The cardiac troponin is a more specific and sensitive biomarker than creatine phosphokinase MB isoenzyme (CK-MB) for the accuracy of myocardial injury detection17,18. One meta-analysis pooled 20 studies over a 19-year period and concluded that troponin elevation post-PCI increased 1.35-fold mortality1. In this research, we found that the incidence of PMI in the study was 51% in the control group, higher than 35% reported by other researches. One reason of the higher incidence of PMI in our study was that hsCTnI assays allowed more precise quantification of cardiomyocytes injury around the 99th percentile19. Another reason was that we included patients with unstable angina accounting for more than 50% in this study, which could increase the risk of PMI development20,21,22.

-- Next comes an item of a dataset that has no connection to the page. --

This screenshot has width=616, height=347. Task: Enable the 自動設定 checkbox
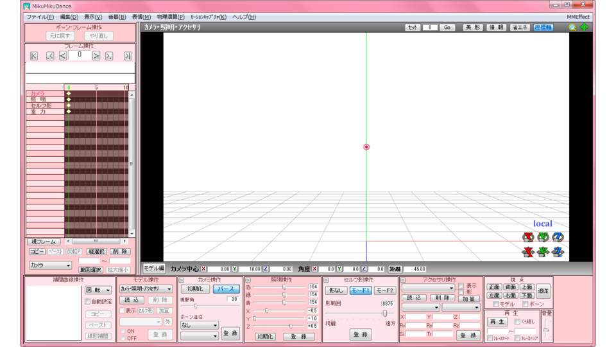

The various potential pathophysiological factors are likely to explain the protective effects of rhBNP infusion on PMI. Exogenous rhBNP is a 17-cyclic polypeptide consisting of 32 amino acid residues and has been clinically used to treat heart disease for decades. RhBNP improves kidney blood flow and increases glomerular filtration rate to expel body volume for heart failure23. One clinical trial shows that this treatment conserves left ventricular ejection function after acute myocardial infarction with primary PCI24. Additionally, rhBNP injection treatment reduces pulmonary artery wedge pressure, dilates coronary artery and increases coronary blood perfusion25,26. As for the acute myocardium ischemia revascularization, rhBNP regimen enhances anti-myocardial ischemia and anti-hypoxia capacity27. The early application of rhBNP to treat acute myocardial infarction patients undergoing emergent PCI procedure has not only improved myocardial perfusion, limited myocardial infarct size and ameliorated myocardial dysfunction, but also decreased the area under the curve (AUC) of both CK-MB and TNI28. Another clinical study suggests that the administration of rhBNP significantly improves the resilience of the local infarcted myocardium no matter when the rhBNP regimen began (prior to or after PCI)29. In this study, the rhBNP treatment reduced the risk of PMI development, especially among the unstable angina patients, which could be related to the coronary artery dilation and the microvascular embolism decrease.

Study limitations

Because this study was retrospective cohort observation, the selection bias could not be excluded. The longer follow-up term was needed to determine the long-term clinical benefits. Recurrent angina visits were judged only by different physicians and a standardized criteria for recurrent angina were needed to decrease variation.

Conclusion

The significantly decreased incidence of asymptomatic PMI was associated with rhBNP infusion regimen. The risk of developing recurring angina episodes was reduced at eight-month follow-up. Monitoring of hsCTnI post-PCI for the unstable angina patients is highly recommended. Active medication prophylaxis could improve clinical outcomes among unstable angina patients after PCI.